Nein, diese Programme müssen es nicht. Aber wenn die Programme schon auf unseren iPads sind, könnte man sie auch verwenden, gerade weil man sie beruflich sehr wahrscheinlich verwendet…
Worum es mir aber v.a. ging:
Die Programme sind vorinstalliert und die Schüler können nach 2 1/2 Jahren dennoch nicht damut umgehen. Statdessen schreiben sie von Hand mit einem Stift auf den iPads. Sind das die großen digitalen Kompetenzen?
Macht auch Sinn, mit der Hand zu schreiben, so rein lerntheoretisch.
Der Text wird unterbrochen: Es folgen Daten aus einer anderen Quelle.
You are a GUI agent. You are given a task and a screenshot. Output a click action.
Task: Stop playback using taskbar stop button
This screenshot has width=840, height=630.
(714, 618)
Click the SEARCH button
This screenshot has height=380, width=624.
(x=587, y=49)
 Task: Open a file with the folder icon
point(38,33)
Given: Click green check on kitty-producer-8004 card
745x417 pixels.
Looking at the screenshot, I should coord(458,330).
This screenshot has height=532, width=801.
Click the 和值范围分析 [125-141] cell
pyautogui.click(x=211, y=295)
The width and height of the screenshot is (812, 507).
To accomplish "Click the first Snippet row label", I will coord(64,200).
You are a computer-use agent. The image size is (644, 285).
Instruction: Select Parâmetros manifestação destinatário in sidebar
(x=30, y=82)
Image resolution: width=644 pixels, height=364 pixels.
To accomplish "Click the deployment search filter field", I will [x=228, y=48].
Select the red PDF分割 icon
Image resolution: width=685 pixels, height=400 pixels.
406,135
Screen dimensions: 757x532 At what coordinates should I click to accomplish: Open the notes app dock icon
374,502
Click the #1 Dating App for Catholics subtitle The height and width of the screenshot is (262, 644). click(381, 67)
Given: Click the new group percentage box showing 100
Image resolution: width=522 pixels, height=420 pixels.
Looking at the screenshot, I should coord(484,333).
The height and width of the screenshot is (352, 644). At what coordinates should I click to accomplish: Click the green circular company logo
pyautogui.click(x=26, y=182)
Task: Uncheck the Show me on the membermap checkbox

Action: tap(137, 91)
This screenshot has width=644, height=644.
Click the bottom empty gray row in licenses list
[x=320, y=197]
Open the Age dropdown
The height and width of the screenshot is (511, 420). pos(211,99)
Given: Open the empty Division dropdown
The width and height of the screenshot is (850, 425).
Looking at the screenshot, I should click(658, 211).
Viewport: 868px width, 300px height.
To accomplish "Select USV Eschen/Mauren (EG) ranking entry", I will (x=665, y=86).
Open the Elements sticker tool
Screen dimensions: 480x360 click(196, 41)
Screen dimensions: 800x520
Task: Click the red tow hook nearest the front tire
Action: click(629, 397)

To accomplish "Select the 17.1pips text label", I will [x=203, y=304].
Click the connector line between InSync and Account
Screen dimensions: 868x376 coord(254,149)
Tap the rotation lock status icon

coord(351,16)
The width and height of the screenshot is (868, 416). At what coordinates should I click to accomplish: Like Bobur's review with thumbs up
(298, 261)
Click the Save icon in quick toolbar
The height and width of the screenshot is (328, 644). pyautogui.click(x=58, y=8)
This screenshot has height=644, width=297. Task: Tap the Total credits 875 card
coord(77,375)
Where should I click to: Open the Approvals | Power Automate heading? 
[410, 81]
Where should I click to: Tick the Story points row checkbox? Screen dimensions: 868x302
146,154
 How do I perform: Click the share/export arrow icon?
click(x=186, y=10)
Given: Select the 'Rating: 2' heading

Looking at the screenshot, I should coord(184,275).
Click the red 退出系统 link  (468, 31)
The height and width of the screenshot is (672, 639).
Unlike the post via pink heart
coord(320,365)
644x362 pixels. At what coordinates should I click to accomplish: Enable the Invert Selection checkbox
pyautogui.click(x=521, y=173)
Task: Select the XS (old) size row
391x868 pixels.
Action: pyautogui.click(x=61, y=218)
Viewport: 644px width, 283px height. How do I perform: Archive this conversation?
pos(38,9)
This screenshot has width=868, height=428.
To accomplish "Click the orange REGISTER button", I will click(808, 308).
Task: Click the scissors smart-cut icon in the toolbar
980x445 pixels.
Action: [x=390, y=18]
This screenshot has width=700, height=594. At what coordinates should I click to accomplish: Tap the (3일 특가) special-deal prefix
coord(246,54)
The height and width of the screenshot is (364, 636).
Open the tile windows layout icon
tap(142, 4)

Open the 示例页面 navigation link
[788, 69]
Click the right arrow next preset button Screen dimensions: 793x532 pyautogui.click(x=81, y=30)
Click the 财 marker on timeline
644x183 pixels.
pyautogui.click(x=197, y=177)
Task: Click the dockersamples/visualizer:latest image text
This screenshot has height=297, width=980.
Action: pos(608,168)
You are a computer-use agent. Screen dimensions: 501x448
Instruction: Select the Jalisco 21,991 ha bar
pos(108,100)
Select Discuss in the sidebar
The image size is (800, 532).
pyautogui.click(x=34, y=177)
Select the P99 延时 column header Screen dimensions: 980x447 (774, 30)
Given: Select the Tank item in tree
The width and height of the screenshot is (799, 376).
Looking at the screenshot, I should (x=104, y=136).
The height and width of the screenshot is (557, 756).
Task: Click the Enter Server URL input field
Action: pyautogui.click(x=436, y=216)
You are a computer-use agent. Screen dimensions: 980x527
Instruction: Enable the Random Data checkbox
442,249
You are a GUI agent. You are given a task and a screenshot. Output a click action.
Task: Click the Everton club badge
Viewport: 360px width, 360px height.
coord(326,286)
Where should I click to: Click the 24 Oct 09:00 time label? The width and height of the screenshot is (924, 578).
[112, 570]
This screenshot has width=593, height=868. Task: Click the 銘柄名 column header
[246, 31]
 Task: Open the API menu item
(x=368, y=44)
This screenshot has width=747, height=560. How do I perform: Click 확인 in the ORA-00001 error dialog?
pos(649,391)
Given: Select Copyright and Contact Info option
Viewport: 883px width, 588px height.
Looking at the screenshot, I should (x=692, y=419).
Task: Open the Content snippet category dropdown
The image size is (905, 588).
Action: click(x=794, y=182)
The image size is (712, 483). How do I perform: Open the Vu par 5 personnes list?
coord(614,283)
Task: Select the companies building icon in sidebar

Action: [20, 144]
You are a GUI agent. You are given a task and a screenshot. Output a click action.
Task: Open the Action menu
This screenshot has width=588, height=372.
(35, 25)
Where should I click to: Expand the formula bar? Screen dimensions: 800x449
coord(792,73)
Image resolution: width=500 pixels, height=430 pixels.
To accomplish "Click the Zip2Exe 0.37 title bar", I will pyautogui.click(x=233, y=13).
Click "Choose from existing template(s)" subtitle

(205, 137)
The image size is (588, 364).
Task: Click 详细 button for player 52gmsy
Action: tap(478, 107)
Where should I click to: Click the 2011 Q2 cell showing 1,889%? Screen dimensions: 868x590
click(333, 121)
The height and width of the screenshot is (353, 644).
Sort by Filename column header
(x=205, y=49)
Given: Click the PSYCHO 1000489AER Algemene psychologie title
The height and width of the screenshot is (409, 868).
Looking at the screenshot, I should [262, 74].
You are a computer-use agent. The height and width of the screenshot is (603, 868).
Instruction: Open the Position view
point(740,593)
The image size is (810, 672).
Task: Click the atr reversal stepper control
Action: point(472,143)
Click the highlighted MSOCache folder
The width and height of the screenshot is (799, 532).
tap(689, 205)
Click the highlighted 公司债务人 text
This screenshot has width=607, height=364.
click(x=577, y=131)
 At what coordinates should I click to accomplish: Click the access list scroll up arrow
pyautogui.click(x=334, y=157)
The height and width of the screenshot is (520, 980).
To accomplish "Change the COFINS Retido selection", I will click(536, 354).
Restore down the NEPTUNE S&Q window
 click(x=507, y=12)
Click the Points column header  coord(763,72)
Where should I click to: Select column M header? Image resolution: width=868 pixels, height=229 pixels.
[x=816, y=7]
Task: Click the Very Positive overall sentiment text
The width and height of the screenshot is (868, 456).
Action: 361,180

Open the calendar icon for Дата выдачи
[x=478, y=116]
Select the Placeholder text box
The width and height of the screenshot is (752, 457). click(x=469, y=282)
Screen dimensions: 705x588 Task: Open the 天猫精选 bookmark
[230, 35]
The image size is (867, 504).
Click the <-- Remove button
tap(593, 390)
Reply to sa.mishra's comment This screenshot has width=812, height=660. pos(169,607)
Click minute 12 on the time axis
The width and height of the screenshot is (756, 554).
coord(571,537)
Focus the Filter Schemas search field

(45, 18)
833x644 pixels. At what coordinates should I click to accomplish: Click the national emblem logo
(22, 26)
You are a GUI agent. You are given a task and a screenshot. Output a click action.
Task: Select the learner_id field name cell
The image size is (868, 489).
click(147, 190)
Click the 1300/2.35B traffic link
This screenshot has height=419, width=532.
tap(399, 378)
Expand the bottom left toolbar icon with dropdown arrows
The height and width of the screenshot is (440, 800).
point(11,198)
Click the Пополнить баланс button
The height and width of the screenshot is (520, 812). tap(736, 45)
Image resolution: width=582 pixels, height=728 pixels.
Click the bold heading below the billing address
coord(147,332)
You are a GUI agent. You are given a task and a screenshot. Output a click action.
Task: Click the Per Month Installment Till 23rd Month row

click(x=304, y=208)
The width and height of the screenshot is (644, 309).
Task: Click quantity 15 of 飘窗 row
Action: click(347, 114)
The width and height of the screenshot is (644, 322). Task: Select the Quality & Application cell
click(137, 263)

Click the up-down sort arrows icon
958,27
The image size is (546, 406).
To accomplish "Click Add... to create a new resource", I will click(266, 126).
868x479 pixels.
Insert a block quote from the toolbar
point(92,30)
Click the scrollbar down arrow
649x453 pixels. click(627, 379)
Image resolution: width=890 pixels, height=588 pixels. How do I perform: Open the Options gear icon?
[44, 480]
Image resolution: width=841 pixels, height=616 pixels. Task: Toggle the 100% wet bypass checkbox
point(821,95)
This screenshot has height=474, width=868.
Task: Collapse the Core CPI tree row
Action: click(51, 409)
Über die Hand ins Gehirn… und haben Sie mal versucht, lange Texte auf dem TABLET zu tippen? Da wird man wahnsinnig, besonders ohne oder mit der Minitastatur. Ergonomisch geht auch anders.
Macht auch Sinn, mit der Hand zu schreiben, so rein lerntheoretisch. Über die Hand ins Gehirn…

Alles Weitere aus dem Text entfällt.